The request: Replace "element" with "item" in the lines starting at the one containing "Describe the element at coordinates (349, 511)" and ending at the one containing "record is located at coordinates (19, 440).", and give back only those lines with nothing else changed.

## begin Extracted data

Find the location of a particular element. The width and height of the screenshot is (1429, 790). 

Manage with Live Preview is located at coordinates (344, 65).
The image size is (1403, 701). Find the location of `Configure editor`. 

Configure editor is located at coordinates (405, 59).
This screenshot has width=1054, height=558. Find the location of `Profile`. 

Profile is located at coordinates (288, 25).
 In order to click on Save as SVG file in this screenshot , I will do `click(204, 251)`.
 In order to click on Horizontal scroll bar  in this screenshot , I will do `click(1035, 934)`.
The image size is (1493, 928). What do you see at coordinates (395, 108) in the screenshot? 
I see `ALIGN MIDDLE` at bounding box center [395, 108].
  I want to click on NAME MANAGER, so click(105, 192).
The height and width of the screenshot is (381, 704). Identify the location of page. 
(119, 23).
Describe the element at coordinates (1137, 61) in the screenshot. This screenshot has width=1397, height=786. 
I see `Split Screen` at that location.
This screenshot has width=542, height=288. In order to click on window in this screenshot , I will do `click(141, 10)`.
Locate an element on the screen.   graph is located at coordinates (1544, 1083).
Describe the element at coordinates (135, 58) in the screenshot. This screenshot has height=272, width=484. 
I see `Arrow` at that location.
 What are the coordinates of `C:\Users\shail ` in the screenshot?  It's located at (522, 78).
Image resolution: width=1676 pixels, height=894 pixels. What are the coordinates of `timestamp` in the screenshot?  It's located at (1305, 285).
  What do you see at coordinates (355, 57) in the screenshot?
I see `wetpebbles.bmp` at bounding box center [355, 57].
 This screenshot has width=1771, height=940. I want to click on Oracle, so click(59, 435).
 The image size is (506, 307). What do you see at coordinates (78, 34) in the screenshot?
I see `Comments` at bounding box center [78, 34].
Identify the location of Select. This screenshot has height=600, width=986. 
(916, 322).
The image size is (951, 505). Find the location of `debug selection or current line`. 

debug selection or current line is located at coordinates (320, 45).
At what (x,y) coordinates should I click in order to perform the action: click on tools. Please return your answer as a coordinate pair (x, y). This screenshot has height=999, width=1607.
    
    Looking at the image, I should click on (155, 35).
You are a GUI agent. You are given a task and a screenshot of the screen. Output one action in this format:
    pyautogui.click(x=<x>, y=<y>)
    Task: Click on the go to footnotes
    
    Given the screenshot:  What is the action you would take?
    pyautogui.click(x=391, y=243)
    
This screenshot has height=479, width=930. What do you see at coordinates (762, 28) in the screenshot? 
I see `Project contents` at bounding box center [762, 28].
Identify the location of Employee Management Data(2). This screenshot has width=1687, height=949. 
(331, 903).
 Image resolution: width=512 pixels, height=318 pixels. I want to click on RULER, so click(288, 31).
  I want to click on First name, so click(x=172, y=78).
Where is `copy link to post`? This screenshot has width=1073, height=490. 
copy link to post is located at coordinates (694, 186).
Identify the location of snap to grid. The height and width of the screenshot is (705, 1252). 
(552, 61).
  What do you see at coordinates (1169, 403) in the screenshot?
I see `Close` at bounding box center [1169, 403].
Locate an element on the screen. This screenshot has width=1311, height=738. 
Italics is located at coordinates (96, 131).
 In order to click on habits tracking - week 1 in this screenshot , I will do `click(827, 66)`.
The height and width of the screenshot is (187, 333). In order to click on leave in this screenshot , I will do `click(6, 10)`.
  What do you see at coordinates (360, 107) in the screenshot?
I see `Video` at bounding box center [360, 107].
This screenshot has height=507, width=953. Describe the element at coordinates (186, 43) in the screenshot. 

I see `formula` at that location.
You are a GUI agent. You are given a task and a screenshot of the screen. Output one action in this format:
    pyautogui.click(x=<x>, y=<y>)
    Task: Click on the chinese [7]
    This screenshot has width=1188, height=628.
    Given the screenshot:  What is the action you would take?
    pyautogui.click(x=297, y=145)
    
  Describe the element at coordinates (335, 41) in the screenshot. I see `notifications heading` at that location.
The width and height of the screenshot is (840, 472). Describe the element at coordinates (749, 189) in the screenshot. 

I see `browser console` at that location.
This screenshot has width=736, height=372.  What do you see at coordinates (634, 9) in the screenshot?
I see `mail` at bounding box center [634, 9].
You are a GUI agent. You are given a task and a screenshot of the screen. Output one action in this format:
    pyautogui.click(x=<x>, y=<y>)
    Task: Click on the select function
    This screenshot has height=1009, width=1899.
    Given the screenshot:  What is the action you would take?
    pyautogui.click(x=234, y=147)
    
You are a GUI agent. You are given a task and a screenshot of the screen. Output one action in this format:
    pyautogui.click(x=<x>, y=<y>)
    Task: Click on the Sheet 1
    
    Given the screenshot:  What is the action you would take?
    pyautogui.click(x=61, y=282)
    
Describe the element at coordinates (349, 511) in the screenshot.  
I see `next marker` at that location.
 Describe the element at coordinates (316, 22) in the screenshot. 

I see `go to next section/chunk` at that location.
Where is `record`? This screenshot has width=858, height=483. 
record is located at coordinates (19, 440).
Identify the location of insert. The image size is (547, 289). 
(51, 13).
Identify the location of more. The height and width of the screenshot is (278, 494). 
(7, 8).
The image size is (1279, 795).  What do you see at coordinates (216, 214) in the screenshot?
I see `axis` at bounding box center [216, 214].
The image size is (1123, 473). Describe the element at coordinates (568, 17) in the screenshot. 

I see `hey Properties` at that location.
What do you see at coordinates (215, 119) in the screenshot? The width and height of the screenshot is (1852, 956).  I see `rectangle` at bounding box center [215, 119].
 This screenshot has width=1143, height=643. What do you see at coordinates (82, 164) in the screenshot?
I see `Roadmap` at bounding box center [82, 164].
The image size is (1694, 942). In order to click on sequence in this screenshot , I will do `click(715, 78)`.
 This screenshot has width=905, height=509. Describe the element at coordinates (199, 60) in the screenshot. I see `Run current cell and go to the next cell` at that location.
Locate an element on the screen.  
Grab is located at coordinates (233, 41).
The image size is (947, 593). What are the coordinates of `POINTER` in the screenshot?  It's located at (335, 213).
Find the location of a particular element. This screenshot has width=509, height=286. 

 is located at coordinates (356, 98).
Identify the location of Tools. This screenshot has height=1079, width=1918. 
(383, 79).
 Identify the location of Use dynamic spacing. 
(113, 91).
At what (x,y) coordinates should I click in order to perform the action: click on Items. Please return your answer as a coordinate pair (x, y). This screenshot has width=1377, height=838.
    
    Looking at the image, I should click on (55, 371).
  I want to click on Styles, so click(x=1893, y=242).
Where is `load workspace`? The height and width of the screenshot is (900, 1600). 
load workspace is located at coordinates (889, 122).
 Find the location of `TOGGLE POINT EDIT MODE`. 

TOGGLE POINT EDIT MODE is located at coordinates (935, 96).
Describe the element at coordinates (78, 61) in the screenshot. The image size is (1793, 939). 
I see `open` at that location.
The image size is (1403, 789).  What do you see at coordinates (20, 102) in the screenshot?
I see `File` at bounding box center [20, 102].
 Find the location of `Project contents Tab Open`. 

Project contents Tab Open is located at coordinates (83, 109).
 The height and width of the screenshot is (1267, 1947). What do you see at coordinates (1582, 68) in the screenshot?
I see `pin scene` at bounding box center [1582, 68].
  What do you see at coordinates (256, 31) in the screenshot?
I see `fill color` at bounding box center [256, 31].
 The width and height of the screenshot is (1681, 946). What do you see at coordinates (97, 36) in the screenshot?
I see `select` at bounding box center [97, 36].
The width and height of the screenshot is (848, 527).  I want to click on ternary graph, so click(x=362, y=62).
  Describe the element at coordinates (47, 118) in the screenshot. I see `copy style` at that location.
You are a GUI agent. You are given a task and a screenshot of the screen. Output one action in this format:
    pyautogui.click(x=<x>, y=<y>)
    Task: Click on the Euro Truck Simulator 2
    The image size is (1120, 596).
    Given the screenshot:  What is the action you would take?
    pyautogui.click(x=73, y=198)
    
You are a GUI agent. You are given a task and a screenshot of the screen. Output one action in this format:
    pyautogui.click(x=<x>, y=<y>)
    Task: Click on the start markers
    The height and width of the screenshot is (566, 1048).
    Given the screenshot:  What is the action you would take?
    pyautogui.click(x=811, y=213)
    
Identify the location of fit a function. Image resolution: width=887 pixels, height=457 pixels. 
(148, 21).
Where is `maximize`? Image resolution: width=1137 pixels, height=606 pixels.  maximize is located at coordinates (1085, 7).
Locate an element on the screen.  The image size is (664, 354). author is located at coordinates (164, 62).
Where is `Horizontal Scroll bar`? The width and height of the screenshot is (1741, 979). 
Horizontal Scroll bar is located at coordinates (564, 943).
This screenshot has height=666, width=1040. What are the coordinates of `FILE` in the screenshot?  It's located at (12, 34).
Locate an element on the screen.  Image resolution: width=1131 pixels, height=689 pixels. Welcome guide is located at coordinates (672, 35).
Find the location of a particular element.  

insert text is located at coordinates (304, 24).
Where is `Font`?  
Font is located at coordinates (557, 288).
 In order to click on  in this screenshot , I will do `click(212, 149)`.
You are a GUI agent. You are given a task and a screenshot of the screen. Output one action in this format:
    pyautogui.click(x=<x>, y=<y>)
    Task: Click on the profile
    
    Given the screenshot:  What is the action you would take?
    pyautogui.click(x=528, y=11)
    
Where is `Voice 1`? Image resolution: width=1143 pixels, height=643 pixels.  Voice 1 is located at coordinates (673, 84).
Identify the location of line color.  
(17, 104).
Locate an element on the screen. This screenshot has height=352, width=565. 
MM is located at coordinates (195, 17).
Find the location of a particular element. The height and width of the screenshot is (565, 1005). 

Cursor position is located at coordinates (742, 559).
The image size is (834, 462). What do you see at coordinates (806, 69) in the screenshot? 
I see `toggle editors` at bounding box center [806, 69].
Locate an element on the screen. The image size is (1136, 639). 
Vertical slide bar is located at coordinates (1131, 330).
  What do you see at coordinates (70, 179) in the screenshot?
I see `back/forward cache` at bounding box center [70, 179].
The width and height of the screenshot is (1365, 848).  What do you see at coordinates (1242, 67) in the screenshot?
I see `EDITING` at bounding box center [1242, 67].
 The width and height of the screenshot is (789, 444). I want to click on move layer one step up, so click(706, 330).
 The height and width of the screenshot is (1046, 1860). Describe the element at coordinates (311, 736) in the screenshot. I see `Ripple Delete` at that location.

## end Extracted data

Task result:
Describe the item at coordinates (349, 511) in the screenshot.  
I see `next marker` at that location.
 Describe the item at coordinates (316, 22) in the screenshot. 

I see `go to next section/chunk` at that location.
Where is `record`? This screenshot has width=858, height=483. 
record is located at coordinates (19, 440).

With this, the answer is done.